Short problem: Rewrite all the items below as a numbered list, one line per entry, leaving out any blank lines.

Data excerpts:
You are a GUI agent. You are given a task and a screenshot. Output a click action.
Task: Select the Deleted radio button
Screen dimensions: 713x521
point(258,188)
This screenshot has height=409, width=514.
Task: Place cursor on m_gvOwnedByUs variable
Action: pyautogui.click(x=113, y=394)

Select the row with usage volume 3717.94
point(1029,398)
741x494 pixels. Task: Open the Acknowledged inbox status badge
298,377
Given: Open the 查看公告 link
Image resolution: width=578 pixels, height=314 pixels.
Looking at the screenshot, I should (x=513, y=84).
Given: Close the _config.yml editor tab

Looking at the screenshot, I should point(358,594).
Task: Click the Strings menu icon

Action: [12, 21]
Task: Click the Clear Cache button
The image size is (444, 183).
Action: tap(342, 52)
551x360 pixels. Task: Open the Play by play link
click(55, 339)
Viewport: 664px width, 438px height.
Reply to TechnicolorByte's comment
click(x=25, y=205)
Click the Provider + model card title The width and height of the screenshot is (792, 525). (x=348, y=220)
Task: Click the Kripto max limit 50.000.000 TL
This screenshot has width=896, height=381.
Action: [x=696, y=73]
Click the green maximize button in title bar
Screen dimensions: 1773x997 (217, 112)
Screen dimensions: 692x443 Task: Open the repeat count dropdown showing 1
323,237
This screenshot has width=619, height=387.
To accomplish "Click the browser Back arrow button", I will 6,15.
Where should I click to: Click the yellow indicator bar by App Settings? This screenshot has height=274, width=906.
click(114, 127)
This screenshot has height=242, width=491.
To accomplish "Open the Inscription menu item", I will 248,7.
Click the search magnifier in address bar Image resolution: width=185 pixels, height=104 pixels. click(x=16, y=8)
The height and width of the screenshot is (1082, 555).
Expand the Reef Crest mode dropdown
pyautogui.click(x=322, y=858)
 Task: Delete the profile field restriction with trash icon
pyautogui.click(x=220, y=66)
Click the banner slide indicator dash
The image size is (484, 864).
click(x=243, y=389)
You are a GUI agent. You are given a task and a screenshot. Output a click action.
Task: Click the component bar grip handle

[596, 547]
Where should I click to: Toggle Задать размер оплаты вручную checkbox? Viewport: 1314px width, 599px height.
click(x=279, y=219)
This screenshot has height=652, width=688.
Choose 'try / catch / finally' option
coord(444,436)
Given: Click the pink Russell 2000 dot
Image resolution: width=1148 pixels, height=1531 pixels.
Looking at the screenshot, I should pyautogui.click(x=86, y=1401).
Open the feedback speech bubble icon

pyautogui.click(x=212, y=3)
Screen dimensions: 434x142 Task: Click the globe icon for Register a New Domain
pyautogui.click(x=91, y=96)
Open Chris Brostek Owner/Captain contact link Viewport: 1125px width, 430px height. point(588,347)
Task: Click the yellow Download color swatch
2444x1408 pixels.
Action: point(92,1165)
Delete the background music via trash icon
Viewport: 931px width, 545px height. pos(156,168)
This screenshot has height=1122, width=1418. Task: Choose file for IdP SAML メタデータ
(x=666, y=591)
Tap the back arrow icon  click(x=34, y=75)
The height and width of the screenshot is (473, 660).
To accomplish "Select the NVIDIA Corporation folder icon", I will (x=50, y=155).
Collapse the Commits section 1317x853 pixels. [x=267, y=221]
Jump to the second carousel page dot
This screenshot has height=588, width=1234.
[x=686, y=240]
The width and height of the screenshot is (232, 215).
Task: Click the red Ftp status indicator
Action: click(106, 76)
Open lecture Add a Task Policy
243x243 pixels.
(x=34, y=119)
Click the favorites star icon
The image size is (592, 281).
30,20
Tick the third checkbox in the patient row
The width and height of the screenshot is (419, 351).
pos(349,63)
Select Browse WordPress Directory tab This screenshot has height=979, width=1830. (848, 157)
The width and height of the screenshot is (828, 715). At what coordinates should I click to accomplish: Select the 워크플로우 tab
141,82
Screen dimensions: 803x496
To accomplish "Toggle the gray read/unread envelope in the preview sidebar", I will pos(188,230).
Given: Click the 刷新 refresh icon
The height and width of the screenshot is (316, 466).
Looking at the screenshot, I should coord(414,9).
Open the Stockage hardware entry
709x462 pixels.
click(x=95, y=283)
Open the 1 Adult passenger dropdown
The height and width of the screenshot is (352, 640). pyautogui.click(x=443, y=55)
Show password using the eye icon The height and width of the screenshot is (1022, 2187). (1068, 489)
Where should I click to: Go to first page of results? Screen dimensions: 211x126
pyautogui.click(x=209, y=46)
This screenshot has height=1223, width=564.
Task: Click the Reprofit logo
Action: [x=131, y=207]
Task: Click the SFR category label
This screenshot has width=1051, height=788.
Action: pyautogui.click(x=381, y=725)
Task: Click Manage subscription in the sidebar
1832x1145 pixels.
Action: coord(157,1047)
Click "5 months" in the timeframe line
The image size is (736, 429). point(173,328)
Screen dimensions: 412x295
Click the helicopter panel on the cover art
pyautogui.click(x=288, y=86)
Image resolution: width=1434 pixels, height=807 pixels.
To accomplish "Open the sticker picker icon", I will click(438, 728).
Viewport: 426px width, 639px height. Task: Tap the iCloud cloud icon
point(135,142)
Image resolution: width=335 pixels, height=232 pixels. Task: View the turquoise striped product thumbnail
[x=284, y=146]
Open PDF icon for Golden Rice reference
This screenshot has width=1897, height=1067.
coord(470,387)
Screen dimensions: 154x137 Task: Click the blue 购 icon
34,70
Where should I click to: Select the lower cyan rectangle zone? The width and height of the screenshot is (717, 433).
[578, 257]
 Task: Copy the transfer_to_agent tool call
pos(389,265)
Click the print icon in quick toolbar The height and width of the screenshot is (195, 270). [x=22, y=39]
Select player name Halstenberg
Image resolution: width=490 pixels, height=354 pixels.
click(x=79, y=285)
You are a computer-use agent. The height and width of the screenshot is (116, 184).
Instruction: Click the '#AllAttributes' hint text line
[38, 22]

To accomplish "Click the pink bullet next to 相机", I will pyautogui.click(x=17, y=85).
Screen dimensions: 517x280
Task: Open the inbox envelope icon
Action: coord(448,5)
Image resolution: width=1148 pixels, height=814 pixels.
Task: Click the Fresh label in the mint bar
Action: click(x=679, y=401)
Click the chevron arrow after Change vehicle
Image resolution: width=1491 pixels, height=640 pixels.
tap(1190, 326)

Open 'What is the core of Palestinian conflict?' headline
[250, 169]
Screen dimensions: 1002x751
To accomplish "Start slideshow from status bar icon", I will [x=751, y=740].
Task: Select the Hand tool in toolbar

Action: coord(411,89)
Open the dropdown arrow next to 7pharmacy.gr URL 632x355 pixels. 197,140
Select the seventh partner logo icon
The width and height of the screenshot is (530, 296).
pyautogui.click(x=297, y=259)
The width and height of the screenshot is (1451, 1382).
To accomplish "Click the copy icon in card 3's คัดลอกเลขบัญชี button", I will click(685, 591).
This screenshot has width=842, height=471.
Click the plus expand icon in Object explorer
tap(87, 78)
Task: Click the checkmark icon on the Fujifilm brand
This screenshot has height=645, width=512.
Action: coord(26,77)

Output for this exercise:
1. You are a GUI agent. You are given a task and a screenshot. Output a click action.
2. Task: Select the Deleted radio button
3. Screen dimensions: 713x521
4. point(258,188)
5. This screenshot has height=409, width=514.
6. Task: Place cursor on m_gvOwnedByUs variable
7. Action: pyautogui.click(x=113, y=394)
8. Select the row with usage volume 3717.94
9. point(1029,398)
10. 741x494 pixels. Task: Open the Acknowledged inbox status badge
11. 298,377
12. Given: Open the 查看公告 link
13. Image resolution: width=578 pixels, height=314 pixels.
14. Looking at the screenshot, I should (x=513, y=84).
15. Given: Close the _config.yml editor tab
16. Looking at the screenshot, I should point(358,594).
17. Task: Click the Strings menu icon
18. Action: [12, 21]
19. Task: Click the Clear Cache button
20. The image size is (444, 183).
21. Action: tap(342, 52)
22. 551x360 pixels. Task: Open the Play by play link
23. click(55, 339)
24. Viewport: 664px width, 438px height.
25. Reply to TechnicolorByte's comment
26. click(x=25, y=205)
27. Click the Provider + model card title The width and height of the screenshot is (792, 525). (x=348, y=220)
28. Task: Click the Kripto max limit 50.000.000 TL
29. This screenshot has width=896, height=381.
30. Action: [x=696, y=73]
31. Click the green maximize button in title bar
32. Screen dimensions: 1773x997 (217, 112)
33. Screen dimensions: 692x443 Task: Open the repeat count dropdown showing 1
34. 323,237
35. This screenshot has width=619, height=387.
36. To accomplish "Click the browser Back arrow button", I will 6,15.
37. Where should I click to: Click the yellow indicator bar by App Settings? This screenshot has height=274, width=906.
38. click(114, 127)
39. This screenshot has height=242, width=491.
40. To accomplish "Open the Inscription menu item", I will 248,7.
41. Click the search magnifier in address bar Image resolution: width=185 pixels, height=104 pixels. click(x=16, y=8)
42. The height and width of the screenshot is (1082, 555).
43. Expand the Reef Crest mode dropdown
44. pyautogui.click(x=322, y=858)
45.  Task: Delete the profile field restriction with trash icon
46. pyautogui.click(x=220, y=66)
47. Click the banner slide indicator dash
48. The image size is (484, 864).
49. click(x=243, y=389)
50. You are a GUI agent. You are given a task and a screenshot. Output a click action.
51. Task: Click the component bar grip handle
52. [596, 547]
53. Where should I click to: Toggle Задать размер оплаты вручную checkbox? Viewport: 1314px width, 599px height.
54. click(x=279, y=219)
55. This screenshot has height=652, width=688.
56. Choose 'try / catch / finally' option
57. coord(444,436)
58. Given: Click the pink Russell 2000 dot
59. Image resolution: width=1148 pixels, height=1531 pixels.
60. Looking at the screenshot, I should pyautogui.click(x=86, y=1401).
61. Open the feedback speech bubble icon
62. pyautogui.click(x=212, y=3)
63. Screen dimensions: 434x142 Task: Click the globe icon for Register a New Domain
64. pyautogui.click(x=91, y=96)
65. Open Chris Brostek Owner/Captain contact link Viewport: 1125px width, 430px height. point(588,347)
66. Task: Click the yellow Download color swatch
67. 2444x1408 pixels.
68. Action: point(92,1165)
69. Delete the background music via trash icon
70. Viewport: 931px width, 545px height. pos(156,168)
71. This screenshot has height=1122, width=1418. Task: Choose file for IdP SAML メタデータ
72. (x=666, y=591)
73. Tap the back arrow icon  click(x=34, y=75)
74. The height and width of the screenshot is (473, 660).
75. To accomplish "Select the NVIDIA Corporation folder icon", I will (x=50, y=155).
76. Collapse the Commits section 1317x853 pixels. [x=267, y=221]
77. Jump to the second carousel page dot
78. This screenshot has height=588, width=1234.
79. [x=686, y=240]
80. The width and height of the screenshot is (232, 215).
81. Task: Click the red Ftp status indicator
82. Action: click(106, 76)
83. Open lecture Add a Task Policy
84. 243x243 pixels.
85. (x=34, y=119)
86. Click the favorites star icon
87. The image size is (592, 281).
88. 30,20
89. Tick the third checkbox in the patient row
90. The width and height of the screenshot is (419, 351).
91. pos(349,63)
92. Select Browse WordPress Directory tab This screenshot has height=979, width=1830. (848, 157)
93. The width and height of the screenshot is (828, 715). At what coordinates should I click to accomplish: Select the 워크플로우 tab
94. 141,82
95. Screen dimensions: 803x496
96. To accomplish "Toggle the gray read/unread envelope in the preview sidebar", I will pos(188,230).
97. Given: Click the 刷新 refresh icon
98. The height and width of the screenshot is (316, 466).
99. Looking at the screenshot, I should coord(414,9).
100. Open the Stockage hardware entry
101. 709x462 pixels.
102. click(x=95, y=283)
103. Open the 1 Adult passenger dropdown
104. The height and width of the screenshot is (352, 640). pyautogui.click(x=443, y=55)
105. Show password using the eye icon The height and width of the screenshot is (1022, 2187). (1068, 489)
106. Where should I click to: Go to first page of results? Screen dimensions: 211x126
107. pyautogui.click(x=209, y=46)
108. This screenshot has height=1223, width=564.
109. Task: Click the Reprofit logo
110. Action: [x=131, y=207]
111. Task: Click the SFR category label
112. This screenshot has width=1051, height=788.
113. Action: pyautogui.click(x=381, y=725)
114. Task: Click Manage subscription in the sidebar
115. 1832x1145 pixels.
116. Action: coord(157,1047)
117. Click "5 months" in the timeframe line
118. The image size is (736, 429). point(173,328)
119. Screen dimensions: 412x295
120. Click the helicopter panel on the cover art
121. pyautogui.click(x=288, y=86)
122. Image resolution: width=1434 pixels, height=807 pixels.
123. To accomplish "Open the sticker picker icon", I will click(438, 728).
124. Viewport: 426px width, 639px height. Task: Tap the iCloud cloud icon
125. point(135,142)
126. Image resolution: width=335 pixels, height=232 pixels. Task: View the turquoise striped product thumbnail
127. [x=284, y=146]
128. Open PDF icon for Golden Rice reference
129. This screenshot has width=1897, height=1067.
130. coord(470,387)
131. Screen dimensions: 154x137 Task: Click the blue 购 icon
132. 34,70
133. Where should I click to: Select the lower cyan rectangle zone? The width and height of the screenshot is (717, 433).
134. [578, 257]
135.  Task: Copy the transfer_to_agent tool call
136. pos(389,265)
137. Click the print icon in quick toolbar The height and width of the screenshot is (195, 270). [x=22, y=39]
138. Select player name Halstenberg
139. Image resolution: width=490 pixels, height=354 pixels.
140. click(x=79, y=285)
141. You are a computer-use agent. The height and width of the screenshot is (116, 184).
142. Instruction: Click the '#AllAttributes' hint text line
143. [38, 22]
144. To accomplish "Click the pink bullet next to 相机", I will pyautogui.click(x=17, y=85).
145. Screen dimensions: 517x280
146. Task: Open the inbox envelope icon
147. Action: coord(448,5)
148. Image resolution: width=1148 pixels, height=814 pixels.
149. Task: Click the Fresh label in the mint bar
150. Action: click(x=679, y=401)
151. Click the chevron arrow after Change vehicle
152. Image resolution: width=1491 pixels, height=640 pixels.
153. tap(1190, 326)
154. Open 'What is the core of Palestinian conflict?' headline
155. [250, 169]
156. Screen dimensions: 1002x751
157. To accomplish "Start slideshow from status bar icon", I will [x=751, y=740].
158. Task: Select the Hand tool in toolbar
159. Action: coord(411,89)
160. Open the dropdown arrow next to 7pharmacy.gr URL 632x355 pixels. 197,140
161. Select the seventh partner logo icon
162. The width and height of the screenshot is (530, 296).
163. pyautogui.click(x=297, y=259)
164. The width and height of the screenshot is (1451, 1382).
165. To accomplish "Click the copy icon in card 3's คัดลอกเลขบัญชี button", I will click(685, 591).
166. This screenshot has width=842, height=471.
167. Click the plus expand icon in Object explorer
168. tap(87, 78)
169. Task: Click the checkmark icon on the Fujifilm brand
170. This screenshot has height=645, width=512.
171. Action: coord(26,77)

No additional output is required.